▸ Work item
Find every line below with the string "pixels" and pick it out.

▸ Listed entries
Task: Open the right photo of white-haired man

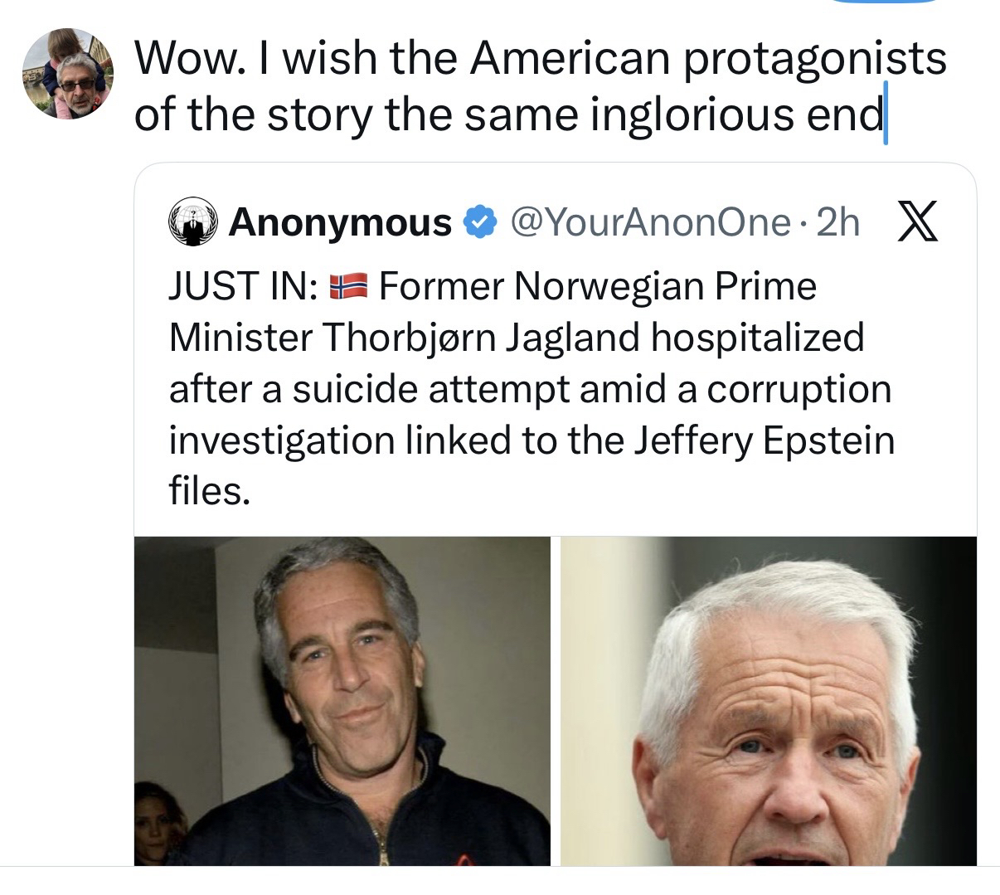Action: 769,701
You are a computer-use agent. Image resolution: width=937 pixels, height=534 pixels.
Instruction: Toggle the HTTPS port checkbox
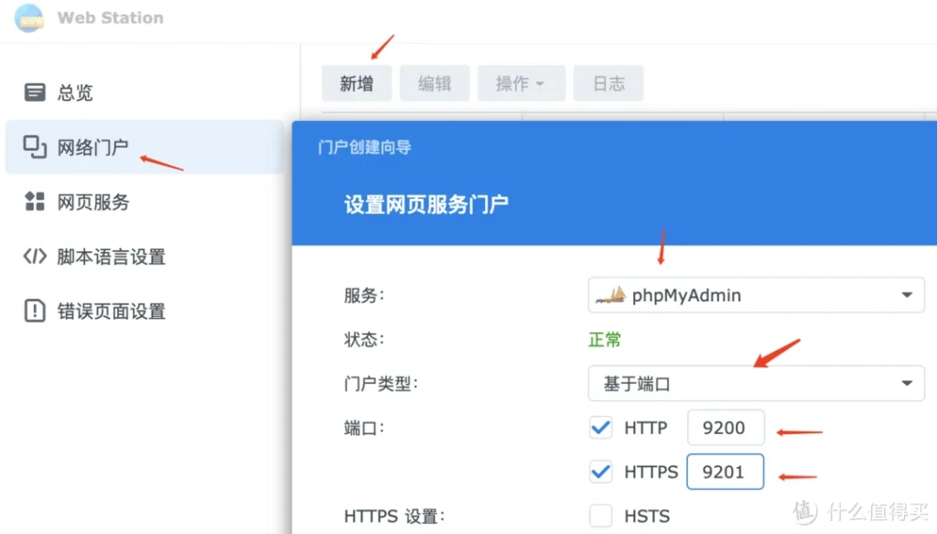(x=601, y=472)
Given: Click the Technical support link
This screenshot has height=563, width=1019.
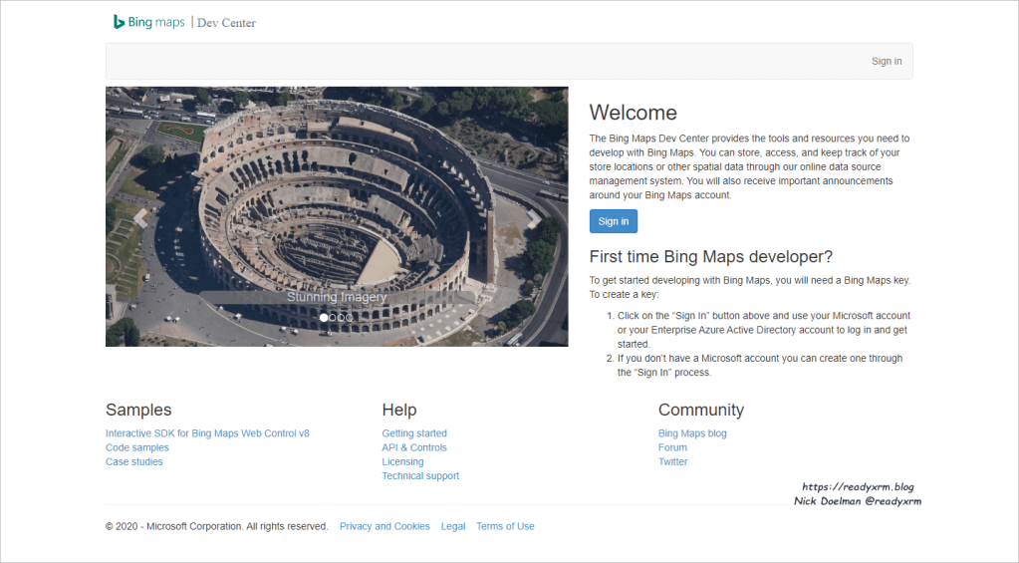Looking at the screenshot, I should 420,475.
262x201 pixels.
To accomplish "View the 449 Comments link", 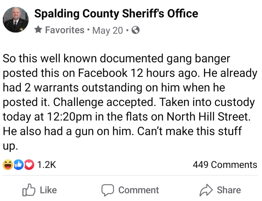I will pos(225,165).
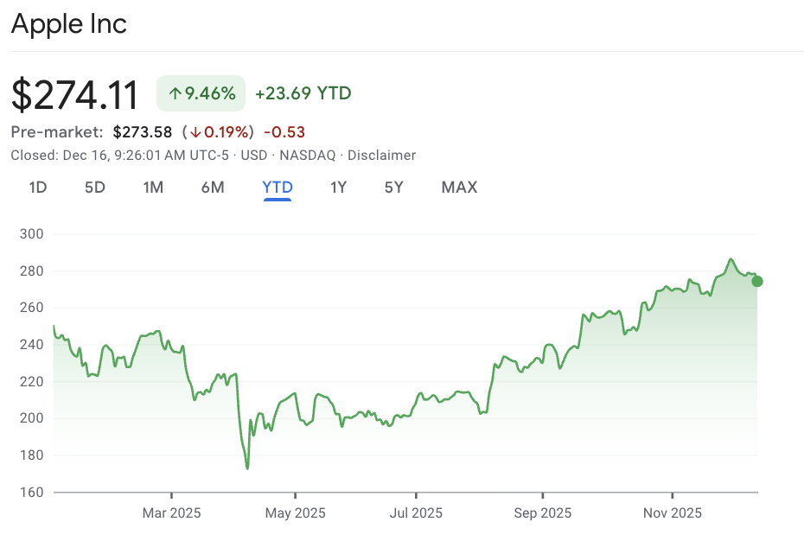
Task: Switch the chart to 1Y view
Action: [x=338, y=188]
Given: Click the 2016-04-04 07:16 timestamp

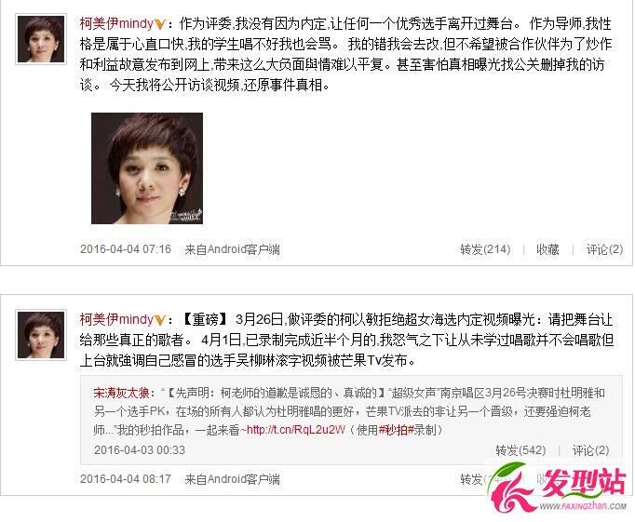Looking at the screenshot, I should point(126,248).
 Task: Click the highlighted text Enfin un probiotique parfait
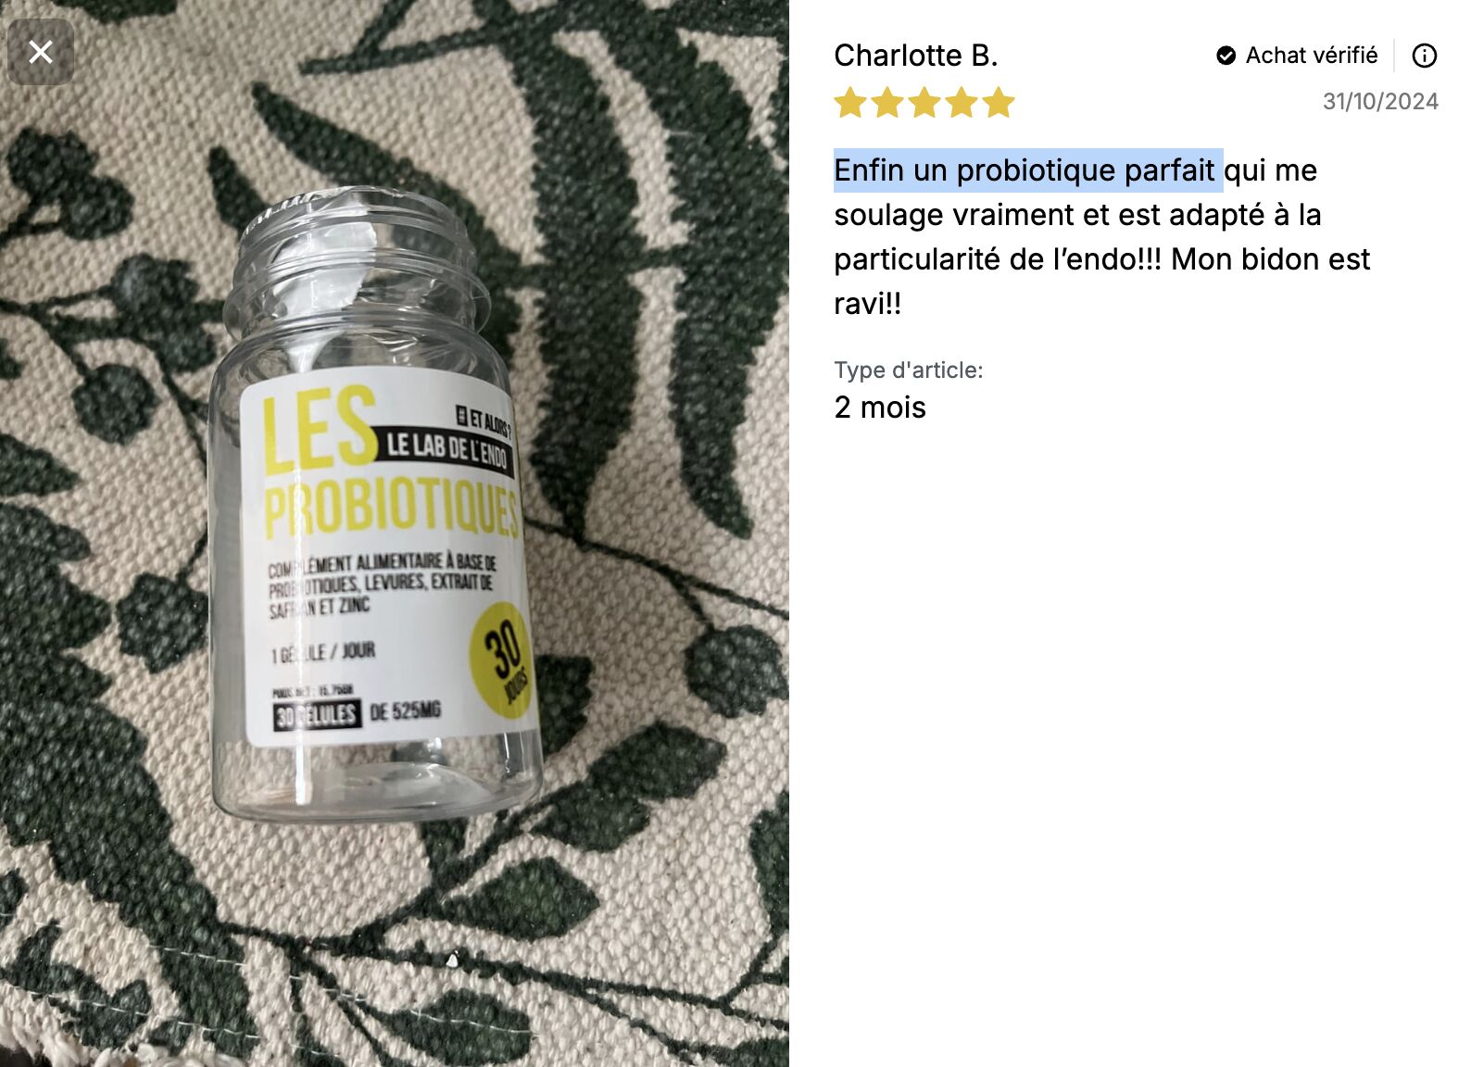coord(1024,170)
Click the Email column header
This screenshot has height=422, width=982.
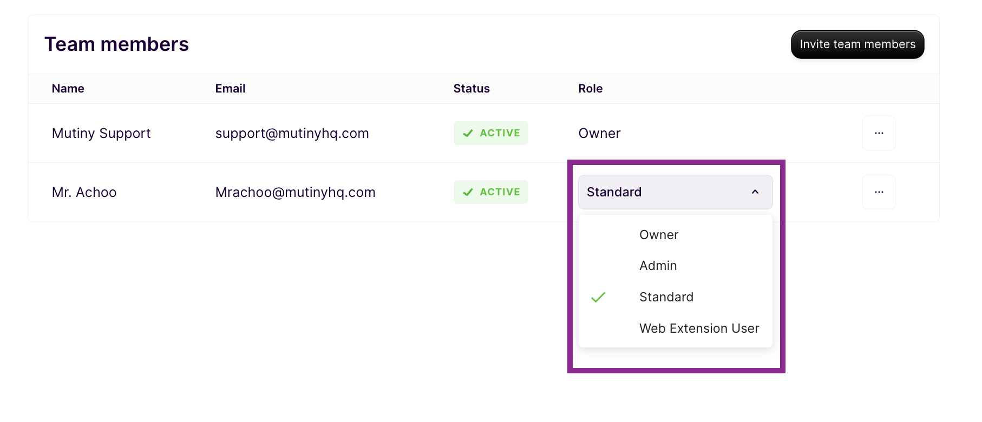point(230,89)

▸ Response to the exercise
You are a computer-use agent. Image resolution: width=937 pixels, height=534 pixels.
262x201 pixels.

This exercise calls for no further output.